Set exercise
Copy the lines starting at "Task: Click the Apply button" and ending at "Action: coord(770,716)", replacing "Apply" with "Confirm" and keeping everything else the same. Leave out the picture.

Given data

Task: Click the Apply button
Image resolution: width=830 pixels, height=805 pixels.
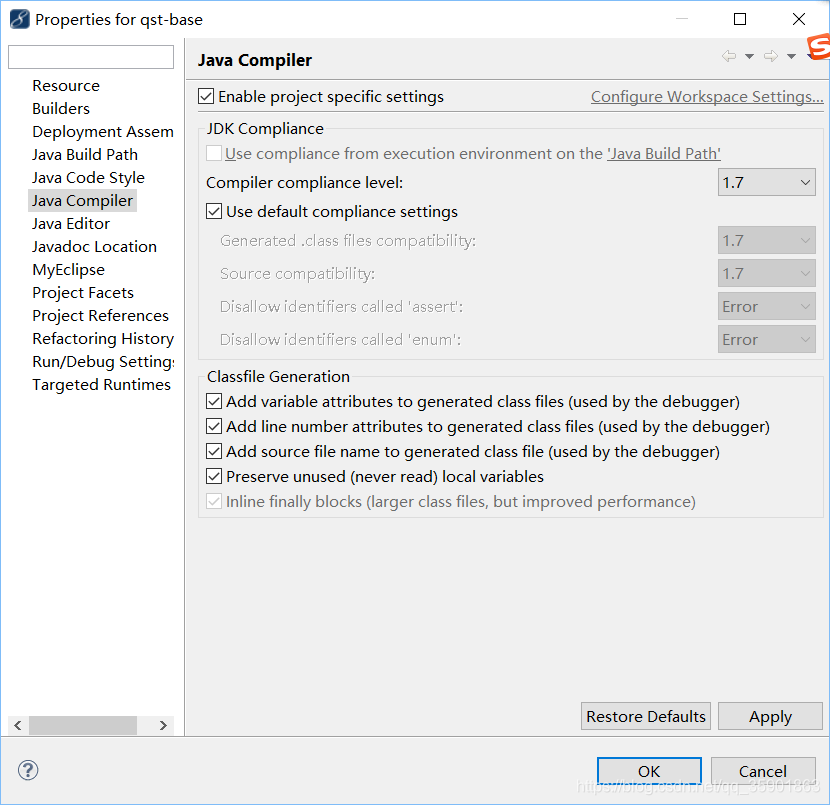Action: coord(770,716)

==

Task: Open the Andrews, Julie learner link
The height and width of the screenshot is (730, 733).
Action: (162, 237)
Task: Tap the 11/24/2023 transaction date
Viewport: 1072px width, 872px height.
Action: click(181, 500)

Problem solution
Task: Click the Confirm button
Image resolution: width=830 pixels, height=805 pixels.
Action: coord(770,716)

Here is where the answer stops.